= Beginning of Section =

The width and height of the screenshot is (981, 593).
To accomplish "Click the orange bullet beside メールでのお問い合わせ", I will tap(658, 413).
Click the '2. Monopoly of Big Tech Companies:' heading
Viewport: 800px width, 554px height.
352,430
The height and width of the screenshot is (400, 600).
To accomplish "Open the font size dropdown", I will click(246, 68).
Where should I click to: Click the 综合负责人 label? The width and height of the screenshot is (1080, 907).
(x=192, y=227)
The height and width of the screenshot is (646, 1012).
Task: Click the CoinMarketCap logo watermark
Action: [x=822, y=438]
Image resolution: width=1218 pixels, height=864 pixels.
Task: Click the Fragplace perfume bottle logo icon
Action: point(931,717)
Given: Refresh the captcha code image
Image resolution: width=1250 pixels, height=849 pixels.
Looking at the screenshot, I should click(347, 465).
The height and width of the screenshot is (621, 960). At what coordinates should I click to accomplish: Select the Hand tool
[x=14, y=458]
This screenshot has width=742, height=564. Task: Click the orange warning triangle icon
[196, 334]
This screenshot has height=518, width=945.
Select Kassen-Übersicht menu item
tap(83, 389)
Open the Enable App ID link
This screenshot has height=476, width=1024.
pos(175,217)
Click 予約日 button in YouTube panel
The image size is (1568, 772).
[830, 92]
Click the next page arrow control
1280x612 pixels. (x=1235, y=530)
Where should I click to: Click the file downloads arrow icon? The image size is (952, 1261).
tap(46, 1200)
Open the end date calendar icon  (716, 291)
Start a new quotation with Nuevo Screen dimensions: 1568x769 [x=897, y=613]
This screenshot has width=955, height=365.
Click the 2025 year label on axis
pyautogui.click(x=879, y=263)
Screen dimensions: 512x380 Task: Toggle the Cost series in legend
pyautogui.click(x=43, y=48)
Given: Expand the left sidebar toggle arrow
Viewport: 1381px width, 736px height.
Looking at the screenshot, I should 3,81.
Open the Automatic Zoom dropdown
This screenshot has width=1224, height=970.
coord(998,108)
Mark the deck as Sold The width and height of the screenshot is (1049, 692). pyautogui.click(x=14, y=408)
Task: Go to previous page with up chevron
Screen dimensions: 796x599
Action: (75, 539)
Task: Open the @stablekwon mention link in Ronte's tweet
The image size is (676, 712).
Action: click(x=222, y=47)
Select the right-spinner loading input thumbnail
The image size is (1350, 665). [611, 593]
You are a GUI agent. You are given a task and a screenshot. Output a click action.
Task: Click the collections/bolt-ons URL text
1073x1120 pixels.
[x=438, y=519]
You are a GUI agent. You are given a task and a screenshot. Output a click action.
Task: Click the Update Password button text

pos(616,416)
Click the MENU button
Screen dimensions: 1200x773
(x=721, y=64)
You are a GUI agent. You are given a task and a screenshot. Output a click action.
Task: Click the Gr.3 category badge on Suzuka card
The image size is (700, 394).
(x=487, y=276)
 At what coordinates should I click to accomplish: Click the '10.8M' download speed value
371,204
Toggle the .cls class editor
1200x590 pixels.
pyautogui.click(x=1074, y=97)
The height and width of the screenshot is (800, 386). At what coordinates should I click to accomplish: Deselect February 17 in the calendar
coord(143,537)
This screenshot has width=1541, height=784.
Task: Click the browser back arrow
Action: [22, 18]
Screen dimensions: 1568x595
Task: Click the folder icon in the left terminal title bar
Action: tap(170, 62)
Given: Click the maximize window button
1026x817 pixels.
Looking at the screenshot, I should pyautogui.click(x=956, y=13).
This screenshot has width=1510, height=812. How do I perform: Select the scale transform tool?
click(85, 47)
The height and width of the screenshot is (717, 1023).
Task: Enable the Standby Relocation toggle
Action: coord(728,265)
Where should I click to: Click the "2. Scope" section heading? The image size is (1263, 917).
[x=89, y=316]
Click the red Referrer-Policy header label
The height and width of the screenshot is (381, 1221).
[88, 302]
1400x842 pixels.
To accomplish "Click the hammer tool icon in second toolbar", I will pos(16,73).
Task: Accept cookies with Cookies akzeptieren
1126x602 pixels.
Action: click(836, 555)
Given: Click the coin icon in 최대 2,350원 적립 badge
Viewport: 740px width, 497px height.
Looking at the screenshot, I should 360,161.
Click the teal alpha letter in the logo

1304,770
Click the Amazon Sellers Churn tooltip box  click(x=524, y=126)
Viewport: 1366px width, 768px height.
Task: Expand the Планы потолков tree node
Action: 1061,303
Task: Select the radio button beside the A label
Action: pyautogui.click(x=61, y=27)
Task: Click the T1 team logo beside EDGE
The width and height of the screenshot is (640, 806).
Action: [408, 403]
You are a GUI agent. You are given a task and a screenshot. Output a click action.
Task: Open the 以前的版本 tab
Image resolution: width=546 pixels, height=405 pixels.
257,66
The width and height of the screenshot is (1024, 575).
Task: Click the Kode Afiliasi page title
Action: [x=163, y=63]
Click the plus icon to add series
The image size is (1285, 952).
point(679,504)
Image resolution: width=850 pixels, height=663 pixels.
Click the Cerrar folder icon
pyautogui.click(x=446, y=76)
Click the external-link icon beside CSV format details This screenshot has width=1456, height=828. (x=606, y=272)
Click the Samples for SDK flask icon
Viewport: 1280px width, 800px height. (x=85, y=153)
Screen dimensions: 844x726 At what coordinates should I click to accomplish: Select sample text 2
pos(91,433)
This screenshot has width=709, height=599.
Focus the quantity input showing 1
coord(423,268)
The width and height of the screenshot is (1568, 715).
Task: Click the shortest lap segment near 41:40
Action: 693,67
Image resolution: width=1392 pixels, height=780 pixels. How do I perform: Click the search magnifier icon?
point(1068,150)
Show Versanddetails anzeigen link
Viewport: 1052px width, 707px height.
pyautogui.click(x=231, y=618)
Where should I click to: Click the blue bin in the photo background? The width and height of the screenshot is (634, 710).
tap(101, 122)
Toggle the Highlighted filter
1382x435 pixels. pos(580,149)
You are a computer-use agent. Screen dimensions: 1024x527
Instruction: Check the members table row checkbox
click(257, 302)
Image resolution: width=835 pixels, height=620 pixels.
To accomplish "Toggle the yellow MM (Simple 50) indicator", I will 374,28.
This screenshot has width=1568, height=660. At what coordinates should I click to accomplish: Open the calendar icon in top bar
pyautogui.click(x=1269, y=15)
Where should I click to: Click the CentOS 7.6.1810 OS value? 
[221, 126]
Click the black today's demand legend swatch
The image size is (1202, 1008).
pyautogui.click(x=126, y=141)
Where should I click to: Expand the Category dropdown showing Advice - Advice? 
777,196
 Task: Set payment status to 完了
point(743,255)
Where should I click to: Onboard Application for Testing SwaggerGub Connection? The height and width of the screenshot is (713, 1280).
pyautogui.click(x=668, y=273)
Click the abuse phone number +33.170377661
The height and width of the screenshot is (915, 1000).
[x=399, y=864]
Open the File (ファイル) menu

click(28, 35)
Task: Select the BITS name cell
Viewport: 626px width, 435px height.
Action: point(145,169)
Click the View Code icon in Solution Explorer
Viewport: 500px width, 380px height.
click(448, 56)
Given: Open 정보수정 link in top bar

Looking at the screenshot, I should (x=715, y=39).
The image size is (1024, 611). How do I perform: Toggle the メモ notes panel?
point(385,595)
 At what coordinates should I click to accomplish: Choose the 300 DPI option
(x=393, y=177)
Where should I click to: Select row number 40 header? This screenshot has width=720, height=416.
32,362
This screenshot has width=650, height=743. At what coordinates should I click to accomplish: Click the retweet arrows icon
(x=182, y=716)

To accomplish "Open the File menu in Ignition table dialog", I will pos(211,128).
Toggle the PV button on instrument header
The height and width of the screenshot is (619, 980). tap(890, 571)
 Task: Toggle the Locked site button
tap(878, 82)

= End of Section =

**Assigned task**: The whole listing above is to be copied exactly.

**Task answer**:
The width and height of the screenshot is (981, 593).
To accomplish "Click the orange bullet beside メールでのお問い合わせ", I will tap(658, 413).
Click the '2. Monopoly of Big Tech Companies:' heading
Viewport: 800px width, 554px height.
352,430
The height and width of the screenshot is (400, 600).
To accomplish "Open the font size dropdown", I will click(246, 68).
Where should I click to: Click the 综合负责人 label? The width and height of the screenshot is (1080, 907).
(x=192, y=227)
The height and width of the screenshot is (646, 1012).
Task: Click the CoinMarketCap logo watermark
Action: [x=822, y=438]
Image resolution: width=1218 pixels, height=864 pixels.
Task: Click the Fragplace perfume bottle logo icon
Action: point(931,717)
Given: Refresh the captcha code image
Image resolution: width=1250 pixels, height=849 pixels.
Looking at the screenshot, I should click(347, 465).
The height and width of the screenshot is (621, 960). At what coordinates should I click to accomplish: Select the Hand tool
[x=14, y=458]
This screenshot has width=742, height=564. Task: Click the orange warning triangle icon
[196, 334]
This screenshot has height=518, width=945.
Select Kassen-Übersicht menu item
tap(83, 389)
Open the Enable App ID link
This screenshot has height=476, width=1024.
pos(175,217)
Click 予約日 button in YouTube panel
The image size is (1568, 772).
[830, 92]
Click the next page arrow control
1280x612 pixels. (x=1235, y=530)
Where should I click to: Click the file downloads arrow icon? The image size is (952, 1261).
tap(46, 1200)
Open the end date calendar icon  (716, 291)
Start a new quotation with Nuevo Screen dimensions: 1568x769 [x=897, y=613]
This screenshot has width=955, height=365.
Click the 2025 year label on axis
pyautogui.click(x=879, y=263)
Screen dimensions: 512x380 Task: Toggle the Cost series in legend
pyautogui.click(x=43, y=48)
Given: Expand the left sidebar toggle arrow
Viewport: 1381px width, 736px height.
Looking at the screenshot, I should 3,81.
Open the Automatic Zoom dropdown
This screenshot has width=1224, height=970.
coord(998,108)
Mark the deck as Sold The width and height of the screenshot is (1049, 692). pyautogui.click(x=14, y=408)
Task: Go to previous page with up chevron
Screen dimensions: 796x599
Action: (75, 539)
Task: Open the @stablekwon mention link in Ronte's tweet
The image size is (676, 712).
Action: click(x=222, y=47)
Select the right-spinner loading input thumbnail
The image size is (1350, 665). [611, 593]
You are a GUI agent. You are given a task and a screenshot. Output a click action.
Task: Click the collections/bolt-ons URL text
1073x1120 pixels.
[x=438, y=519]
You are a GUI agent. You are given a task and a screenshot. Output a click action.
Task: Click the Update Password button text

pos(616,416)
Click the MENU button
Screen dimensions: 1200x773
(x=721, y=64)
You are a GUI agent. You are given a task and a screenshot. Output a click action.
Task: Click the Gr.3 category badge on Suzuka card
The image size is (700, 394).
(x=487, y=276)
 At what coordinates should I click to accomplish: Click the '10.8M' download speed value
371,204
Toggle the .cls class editor
1200x590 pixels.
pyautogui.click(x=1074, y=97)
The height and width of the screenshot is (800, 386). At what coordinates should I click to accomplish: Deselect February 17 in the calendar
coord(143,537)
This screenshot has width=1541, height=784.
Task: Click the browser back arrow
Action: [22, 18]
Screen dimensions: 1568x595
Task: Click the folder icon in the left terminal title bar
Action: tap(170, 62)
Given: Click the maximize window button
1026x817 pixels.
Looking at the screenshot, I should pyautogui.click(x=956, y=13).
This screenshot has width=1510, height=812. How do I perform: Select the scale transform tool?
click(85, 47)
The height and width of the screenshot is (717, 1023).
Task: Enable the Standby Relocation toggle
Action: coord(728,265)
Where should I click to: Click the "2. Scope" section heading? The image size is (1263, 917).
[x=89, y=316]
Click the red Referrer-Policy header label
The height and width of the screenshot is (381, 1221).
[88, 302]
1400x842 pixels.
To accomplish "Click the hammer tool icon in second toolbar", I will pos(16,73).
Task: Accept cookies with Cookies akzeptieren
1126x602 pixels.
Action: click(836, 555)
Given: Click the coin icon in 최대 2,350원 적립 badge
Viewport: 740px width, 497px height.
Looking at the screenshot, I should 360,161.
Click the teal alpha letter in the logo

1304,770
Click the Amazon Sellers Churn tooltip box  click(x=524, y=126)
Viewport: 1366px width, 768px height.
Task: Expand the Планы потолков tree node
Action: 1061,303
Task: Select the radio button beside the A label
Action: pyautogui.click(x=61, y=27)
Task: Click the T1 team logo beside EDGE
The width and height of the screenshot is (640, 806).
Action: [408, 403]
You are a GUI agent. You are given a task and a screenshot. Output a click action.
Task: Open the 以前的版本 tab
Image resolution: width=546 pixels, height=405 pixels.
257,66
The width and height of the screenshot is (1024, 575).
Task: Click the Kode Afiliasi page title
Action: [x=163, y=63]
Click the plus icon to add series
The image size is (1285, 952).
point(679,504)
Image resolution: width=850 pixels, height=663 pixels.
Click the Cerrar folder icon
pyautogui.click(x=446, y=76)
Click the external-link icon beside CSV format details This screenshot has width=1456, height=828. (x=606, y=272)
Click the Samples for SDK flask icon
Viewport: 1280px width, 800px height. (x=85, y=153)
Screen dimensions: 844x726 At what coordinates should I click to accomplish: Select sample text 2
pos(91,433)
This screenshot has width=709, height=599.
Focus the quantity input showing 1
coord(423,268)
The width and height of the screenshot is (1568, 715).
Task: Click the shortest lap segment near 41:40
Action: 693,67
Image resolution: width=1392 pixels, height=780 pixels. How do I perform: Click the search magnifier icon?
point(1068,150)
Show Versanddetails anzeigen link
Viewport: 1052px width, 707px height.
pyautogui.click(x=231, y=618)
Where should I click to: Click the blue bin in the photo background? The width and height of the screenshot is (634, 710).
tap(101, 122)
Toggle the Highlighted filter
1382x435 pixels. pos(580,149)
You are a computer-use agent. Screen dimensions: 1024x527
Instruction: Check the members table row checkbox
click(257, 302)
Image resolution: width=835 pixels, height=620 pixels.
To accomplish "Toggle the yellow MM (Simple 50) indicator", I will 374,28.
This screenshot has width=1568, height=660. At what coordinates should I click to accomplish: Open the calendar icon in top bar
pyautogui.click(x=1269, y=15)
Where should I click to: Click the CentOS 7.6.1810 OS value? 
[221, 126]
Click the black today's demand legend swatch
The image size is (1202, 1008).
pyautogui.click(x=126, y=141)
Where should I click to: Expand the Category dropdown showing Advice - Advice? 
777,196
 Task: Set payment status to 完了
point(743,255)
Where should I click to: Onboard Application for Testing SwaggerGub Connection? The height and width of the screenshot is (713, 1280).
pyautogui.click(x=668, y=273)
Click the abuse phone number +33.170377661
The height and width of the screenshot is (915, 1000).
[x=399, y=864]
Open the File (ファイル) menu

click(28, 35)
Task: Select the BITS name cell
Viewport: 626px width, 435px height.
Action: point(145,169)
Click the View Code icon in Solution Explorer
Viewport: 500px width, 380px height.
click(448, 56)
Given: Open 정보수정 link in top bar

Looking at the screenshot, I should (x=715, y=39).
The image size is (1024, 611). How do I perform: Toggle the メモ notes panel?
point(385,595)
 At what coordinates should I click to accomplish: Choose the 300 DPI option
(x=393, y=177)
Where should I click to: Select row number 40 header? This screenshot has width=720, height=416.
32,362
This screenshot has width=650, height=743. At what coordinates should I click to accomplish: Click the retweet arrows icon
(x=182, y=716)

To accomplish "Open the File menu in Ignition table dialog", I will pos(211,128).
Toggle the PV button on instrument header
The height and width of the screenshot is (619, 980). tap(890, 571)
 Task: Toggle the Locked site button
tap(878, 82)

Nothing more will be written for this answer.